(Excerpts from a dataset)
________________
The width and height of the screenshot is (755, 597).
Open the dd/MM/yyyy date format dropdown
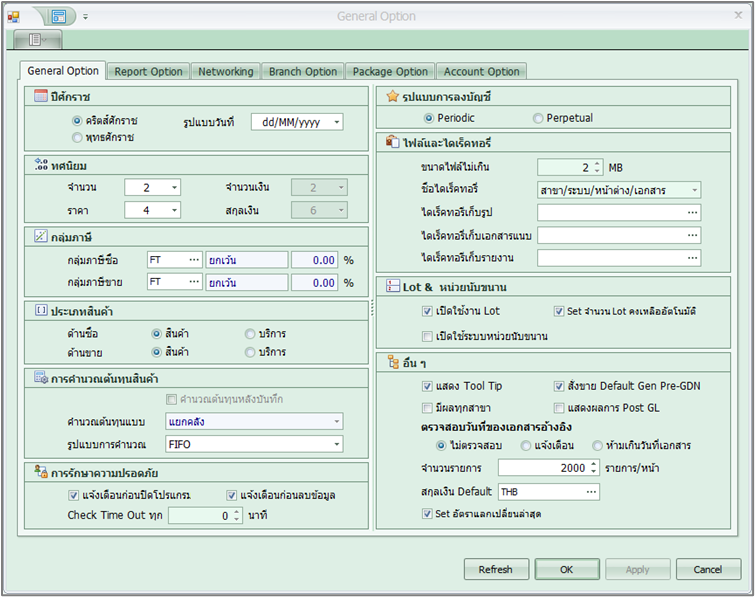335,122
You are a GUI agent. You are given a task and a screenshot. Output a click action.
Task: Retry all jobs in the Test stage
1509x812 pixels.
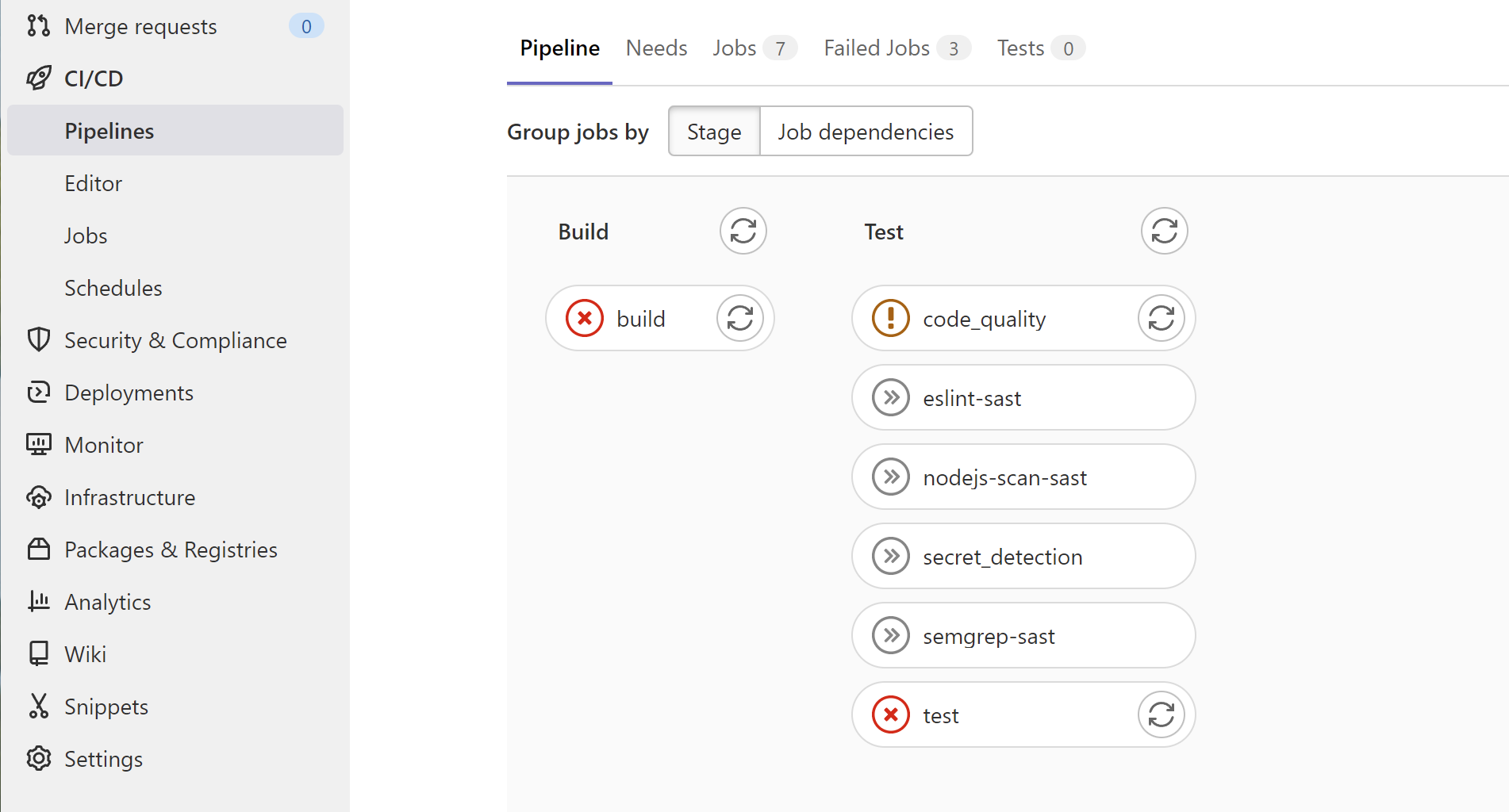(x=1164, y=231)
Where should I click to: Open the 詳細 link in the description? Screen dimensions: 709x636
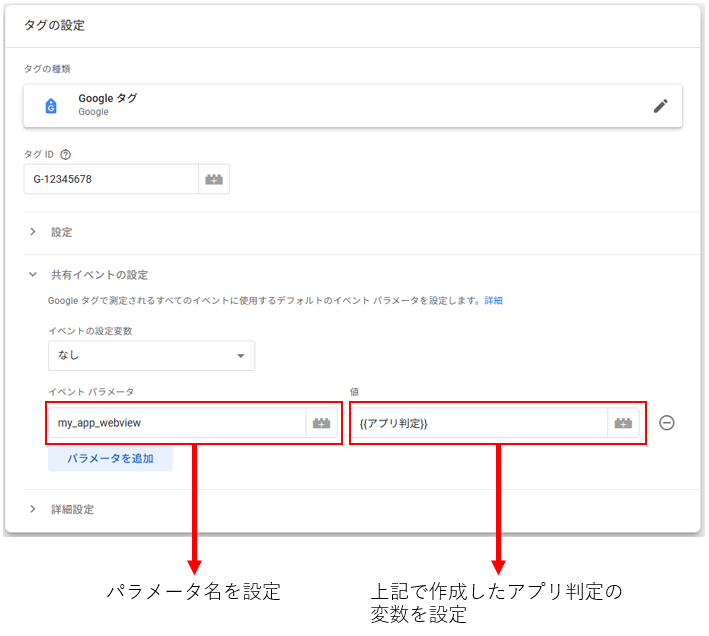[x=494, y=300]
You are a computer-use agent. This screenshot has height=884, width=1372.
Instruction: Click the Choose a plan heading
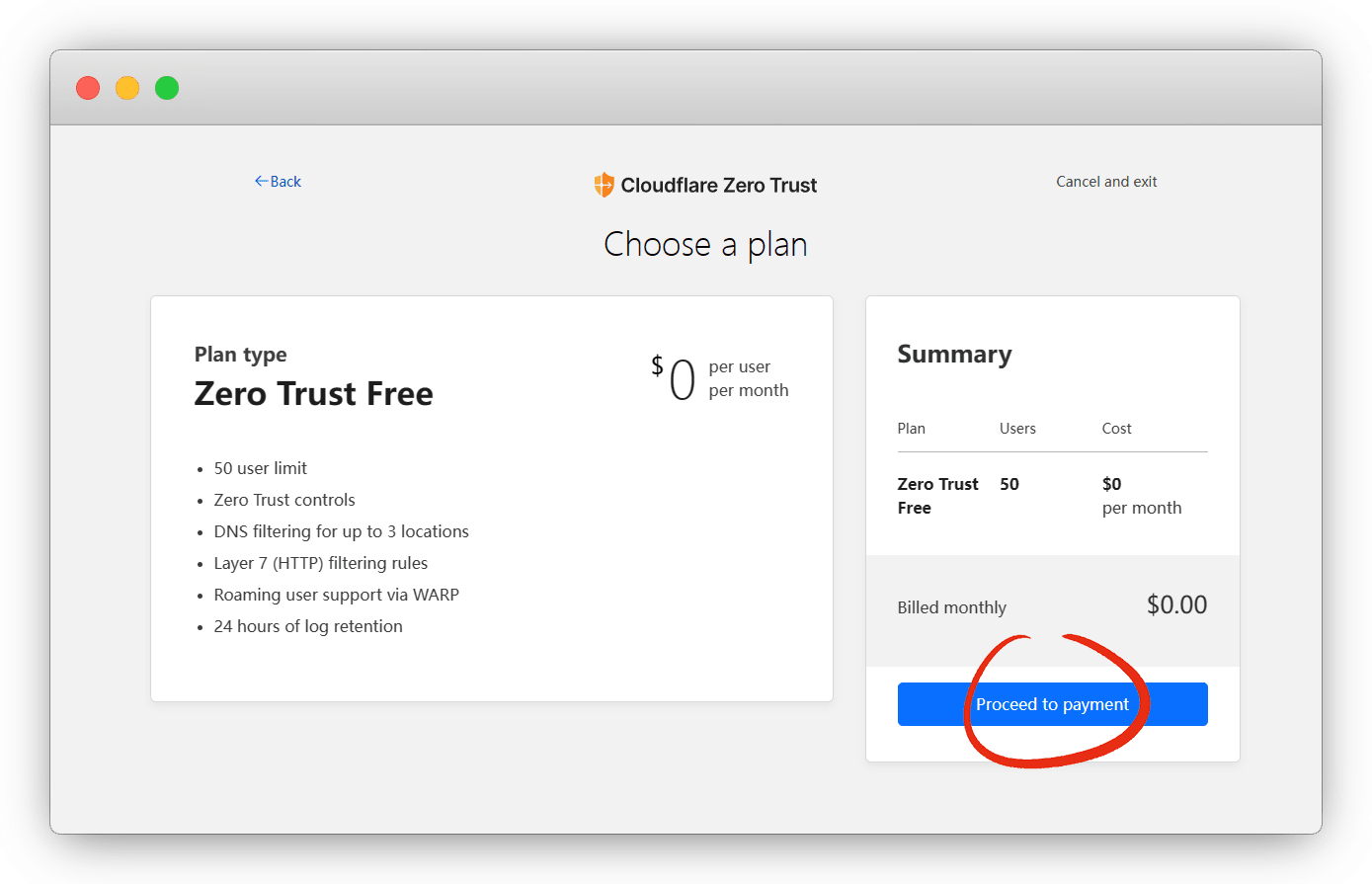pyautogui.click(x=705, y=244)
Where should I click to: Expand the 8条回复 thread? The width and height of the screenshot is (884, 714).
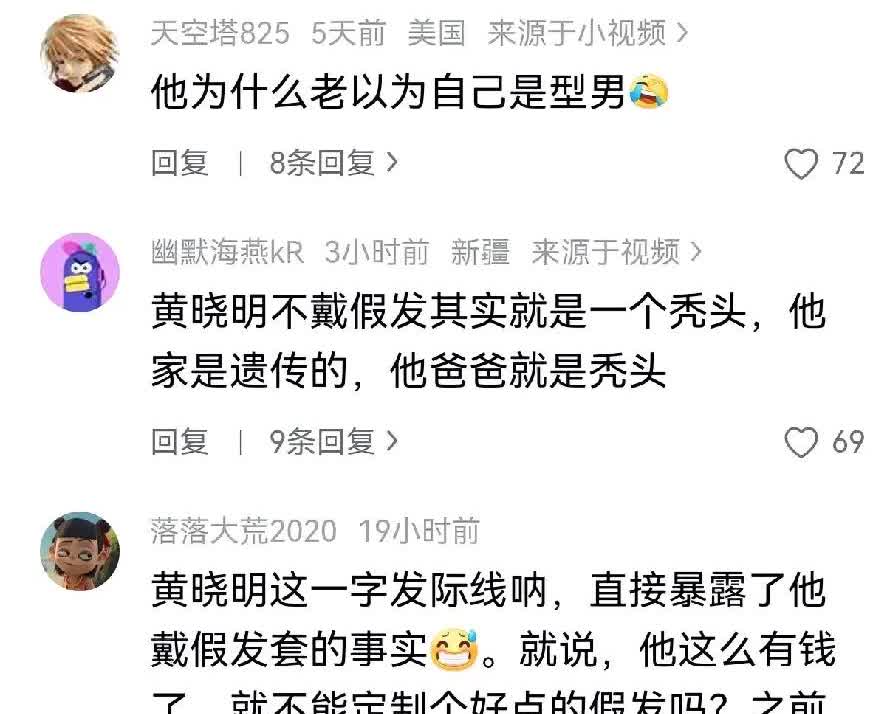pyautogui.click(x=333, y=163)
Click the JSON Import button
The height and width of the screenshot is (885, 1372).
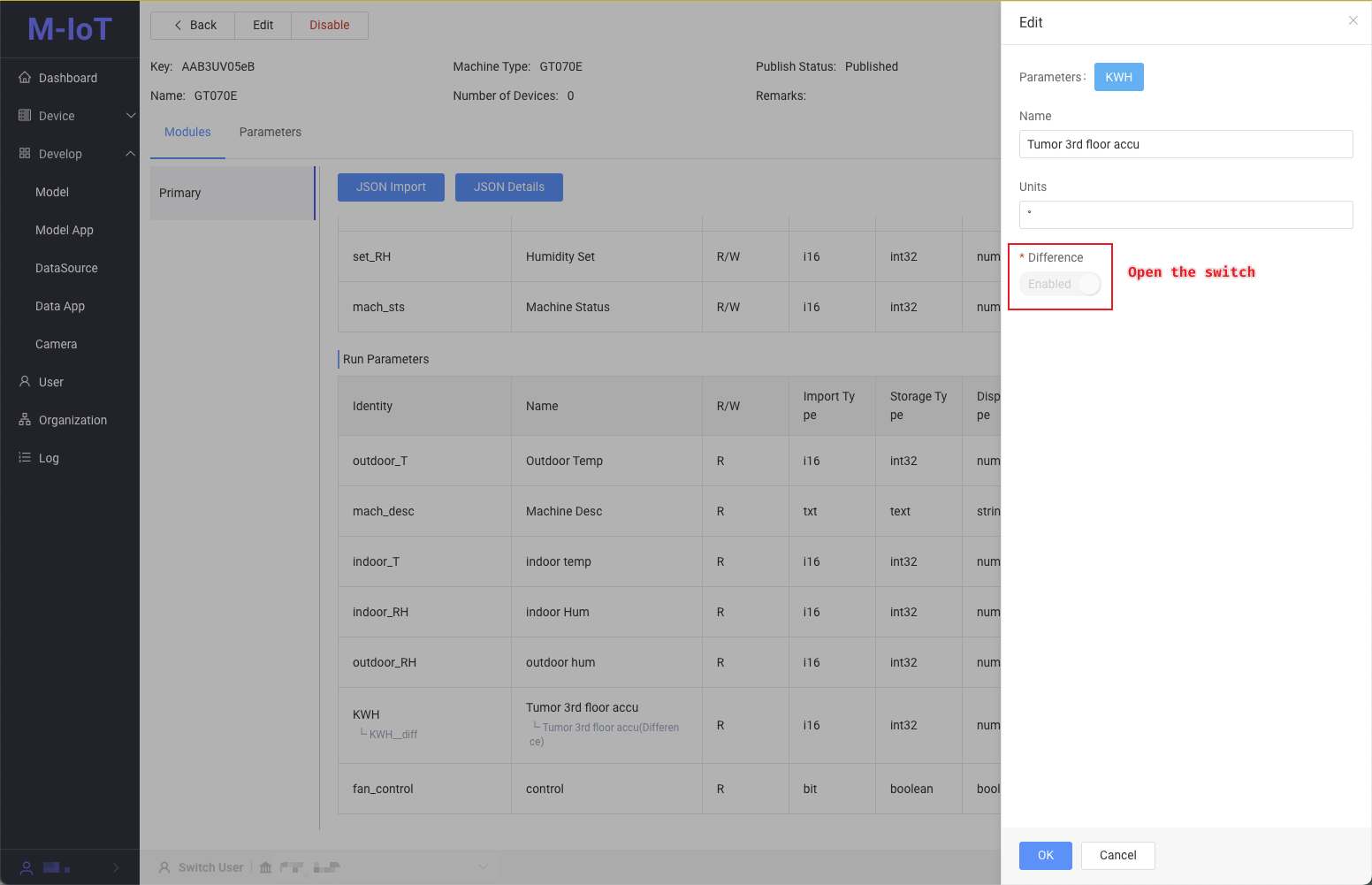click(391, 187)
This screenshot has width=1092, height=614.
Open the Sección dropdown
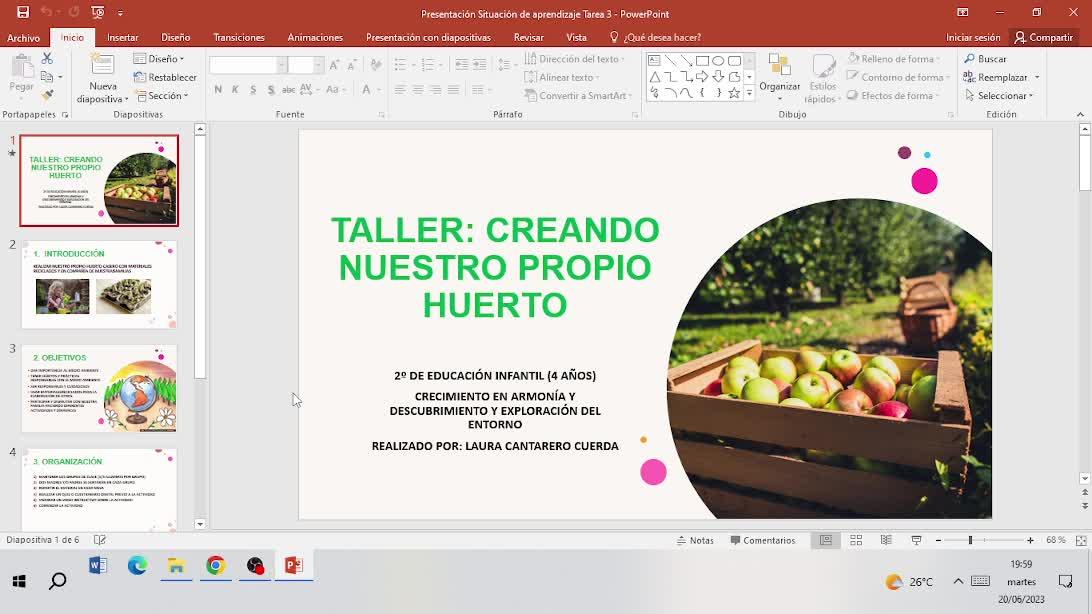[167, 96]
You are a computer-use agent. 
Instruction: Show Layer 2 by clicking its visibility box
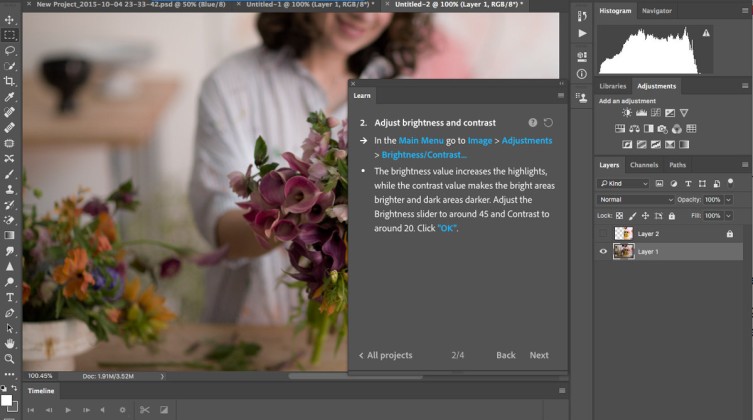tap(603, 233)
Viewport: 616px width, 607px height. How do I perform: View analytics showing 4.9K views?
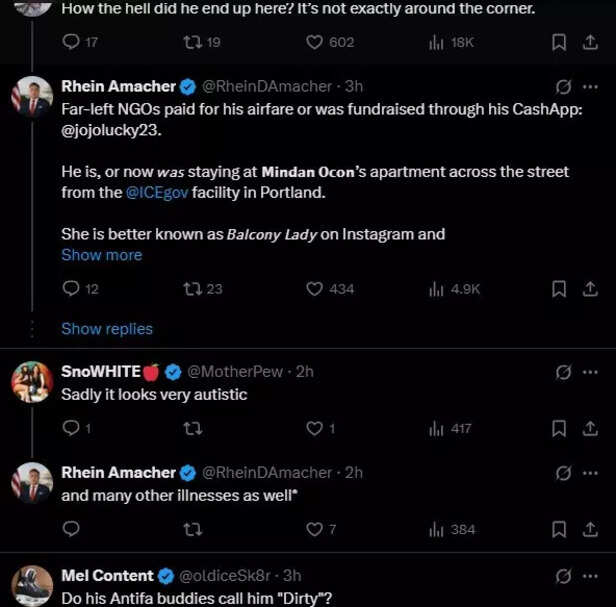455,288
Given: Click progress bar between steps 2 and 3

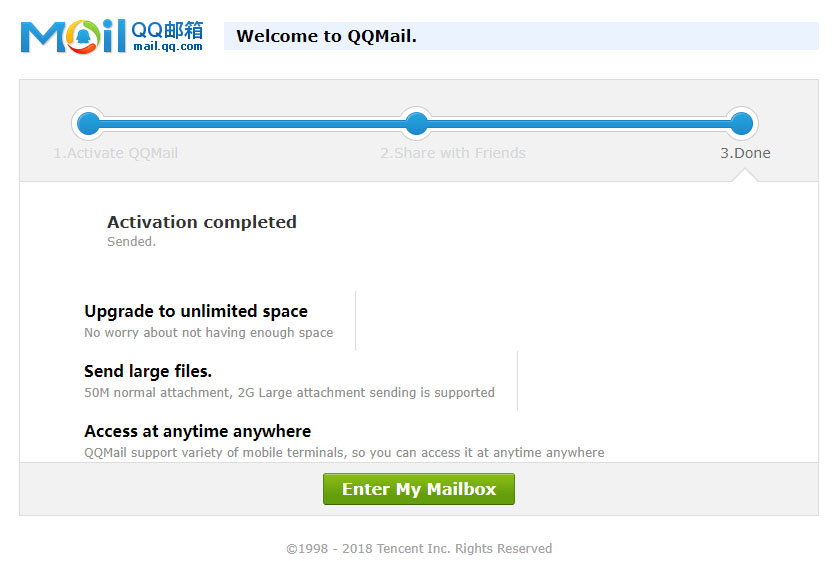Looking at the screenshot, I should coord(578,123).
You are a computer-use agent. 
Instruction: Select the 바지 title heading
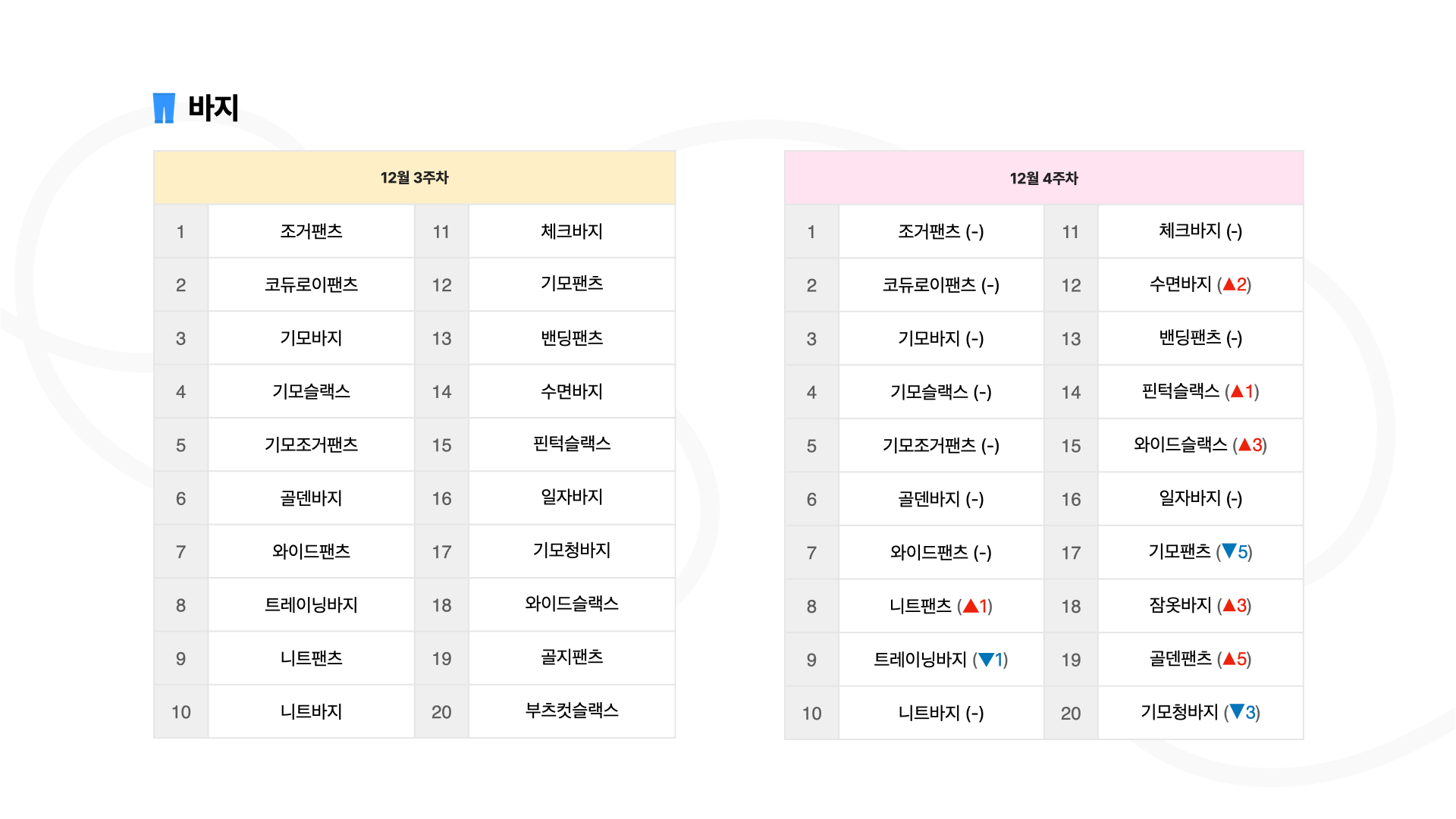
________________
▶ [Problem details] Search the entries for the string "agent" and collect each line that has it.

▶ [Solution]
You are a GUI agent. You are given a task and a screenshot. Output a click action.
You are a computer-use agent. This screenshot has height=884, width=1372.
You are a computer-use agent. 
You are a computer-use agent. 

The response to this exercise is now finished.